Redefining containment zones

Initially, the Chennai Corporation had designated a five-km radius around the house of those who tested positive for the virus. In addition to this, the GCC also applied restriction on a buffer zone of three km radius beyond the containment zone. Even if a single positive case was reported from a street, the entire street was barricaded as per protocol and restrictions on the entry and exit of people were enforced. 

However, on May18, the state government issued an order which redefined the criteria for designating an area as a containment zone. According to the order, “Containment zone is formed for areas where a cluster of cases or clusters of cases emerges. A cluster is defined as an area where more than five cases are reported or five families and more are affected by COVID-19”. This essentially meant that for an area to be marked as a containment zone, at least five persons must be tested positive for novel coronavirus in the area. 

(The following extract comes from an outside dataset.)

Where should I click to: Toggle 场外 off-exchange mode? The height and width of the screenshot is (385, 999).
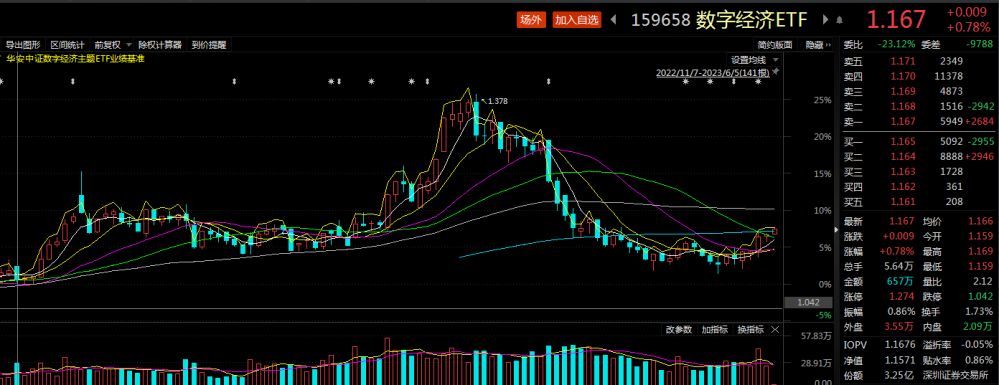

This change in definition caused the GCC to reevaluate and remove many areas specified as containment zones from the list, thus bringing down the number to 201 by May 31. 

Why was the definition revised? 

A senior officer with the GCC told TNM that the change in the criteria of a containment zone came based on ‘previous experience’. “There is no point in creating inconvenience to the people living in a particular area because one person got COVID-19 there. Hence it was decided to expand the definition to include a larger number,” he said, requesting anonymity. 

He further explained that demarcating an area as a containment zone comes with a lot of responsibilities like increased surveillance and deployment of more work force of the GCC. 

Chennai’s civic body removes an area from the list of containment zones if there has been no fresh cases of COVID-19 from that area for 14 consecutive days. Earlier, a zone will be removed as a containment zone only if no new cases are reported from the area for 28 days. 

“This reduction in the number of days might also have caused that decrease in the number of containment zones in the city,” the officer added. 

Contact tracing more important

However, T Sundararaman, the former Dean of the School of Health Systems Studies in Tata Institute of Social Sciences (TISS) said that creating containment zones is not as important or effective as strict contact tracing. 

“This is a disease that does not spread concentrically. It spreads through contact. So if my neighbour has this disease I am not necessarily in great danger of getting it. However, if my vegetable vendor who is two streets away gets COVID-19, I might be at a higher risk. So, it is much more important to do contact tracing and the contacts may come from a very dispersed area,” he explained. He also added that drawing a containment zone is like putting a hammer down on the wood without knowing where the nail is. 

Coming down heavily on the state government’s policy of treating COVID-19 patients with very mild or mild symptoms at COVID care centres or in home isolation, Sundararaman said that this was a recipe for disaster. “This will lead to more fatalities if the practise is not done away with. It is highly recommended to bring all patients irrespective of the severity into some form of institutional care in the presence of doctors,” he added.